Let’s face it, we live in a data driven world. If you have seen any of the recent stats, you are likely as flabbergasted as I was when I read that we send 100 billion e-mails each day (just business email alone), upload 100 hours of YouTube videos every minute and text or share 500 million photos every day. Simply amazing.
It seems as though everything is moving to the cloud these days. In fact cloud data centers are growing fast with workloads in cloud data centers expected to grow five and half times more than traditional workloads by 2016 according to Cisco’s Global Cloud Index. As apps move to the cloud and people experience having access to their information at anytime and anywhere, the expectations are changing. Now, we all expect when we share a photo, watch a YouTube video, or connect to Salesforce, that the content will be available immediately. This expectation is placing a significant strain on IT data centers as they work to process and meet requests in near real time. This is causing IT managers to seek ways to improve total throughput and reduce latency, which is putting the crosshairs directly on storage.
So what do data center managers need to consider when addressing the storage needs of their cloud infrastructure? Performance is a no-brainer. You have to be able to push I/O at a high rate – otherwise you are facing the same issue you started with. However, it isn’t all about IOPS. Latency is also of supreme importance, and not just the need for it to be low, but consistent. Lastly, you have to make sure that your performance and latency metrics can endure, meaning you have to take degradation into account. SSD performance should stay as close to out-of-the-box levels throughout the drive’s life, otherwise you run the risk of your applications quickly screeching to a halt. A good metric to keep in mind for this is five percent, meaning anything that degrades more than this overtime should be thrown by the wayside as it will negatively impact the data center.
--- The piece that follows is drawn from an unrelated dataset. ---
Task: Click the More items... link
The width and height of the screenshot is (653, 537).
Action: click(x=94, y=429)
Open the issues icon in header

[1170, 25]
Beyond the performance, latency and degradation issues, when evaluating SSDs for your data center, it will be critical to plan for the worst case scenario when it comes to latency. Today’s SAS and SATA solutions offer respectable latency levels and PCIe-based drives offer an order of magnitude lower. While there are a lot of good options out there, many struggle to deliver fast access to information because they don’t have consistent latency. Their latency looks like a roller coaster and sees many spikes along the way. These spikes can be detrimental to your data center because the longer data sits waiting to process, the more time the user sits. And, when that happens, you lose their attention and likely the profits they bring. Our solutions deliver consistent latency – ensuring that your information is not sitting there waiting.
So, remember, when it comes to building an infrastructure for the cloud, think consistent, low latency, low-degradation and high-performance.